» TEXT TO READ

## start

In response, governments, development organisations, and insurance organisations are collaborating to establish not-for-profit mechanisms we've termed 'Protection Gap Entities' (PGEs). These cover otherwise unprotected disaster risk.
Following a large-scale, longitudinal qualitative study, the researchers analysed how and why PGEs are established, recorded their different approaches to sharing risk, and made recommendations on how barriers to their work in addressing protection gaps could be overcome.
We found that PGEs face a contradiction between their not-for-profit aims for disaster protection, and their use of a proft-based insurance market to pay for such protection. Therefore, we developed conceptual models and best practices for how PGEs can work with these contradictions.
Benefits and influence of this research
Our research has provided PGEs (and the insurance, government community, and non-government organisations that work with them) with the tools to develop their ability to offer protection alongside evolving risk profiles. We have also shown how neglected contradictions can escalate, leading to increasingly unprotected risk.
The research has stimulated and informed policy debate in the UK and around the world. The research findings were keynote presentations at:
- World Forum of Catastrophe Programmes (Madrid 2018)
- International Forum of Terrorist Risk (Re)Insurance Pools (Moscow 2018 and Brussels 2019)
and presented at:
- World Bank 'Understanding Risk' Forum (Mexico 2018).
The research results have been presented on a UK Government webinar, and at fourteen industry keynotes in nine countries. They have also received significant media coverage.
We have presented to the UK Treasury Insurance Team, informed the review and retention of the Australian terrorism PGE in the Australian Insurance Terrorism Act 2018, and were commissioned by the Canadian Finance Ministry to evaluate ways of managing Canadian earthquake risk.
Professor Jarzabkowski led a report to inform the UN Summit on Climate Adaptation, and the research team's work on PGEs comprises the basis of key recommendations for a European Commission study and report on public/private means for addressing nuclear liability across the European Union.
The research has also been used in the World Bank and United Nations Disaster Risk Reduction division for the training of civil servants in low/middle-income countries. In addition, PGEs in the UK and Australia applied our frameworks for strategic planning and educating advisory groups.

## end

» RECORDED DATA
## start

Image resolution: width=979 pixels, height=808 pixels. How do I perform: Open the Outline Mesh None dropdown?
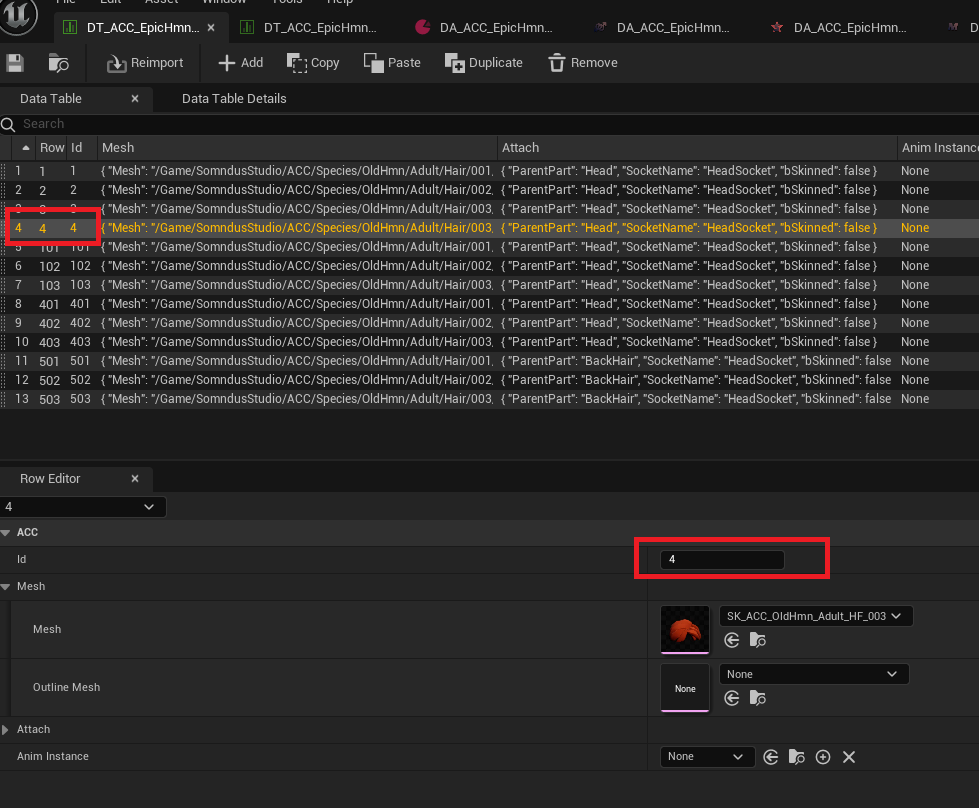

## end

» EXERCISE REQUIREMENTS
In the passage on Protection Gap Entities, which government body commissioned the researchers to evaluate ways of managing Canadian earthquake risk? The listing is not needed for this exercise.

» CORRECT OUTPUT
The Canadian Finance Ministry.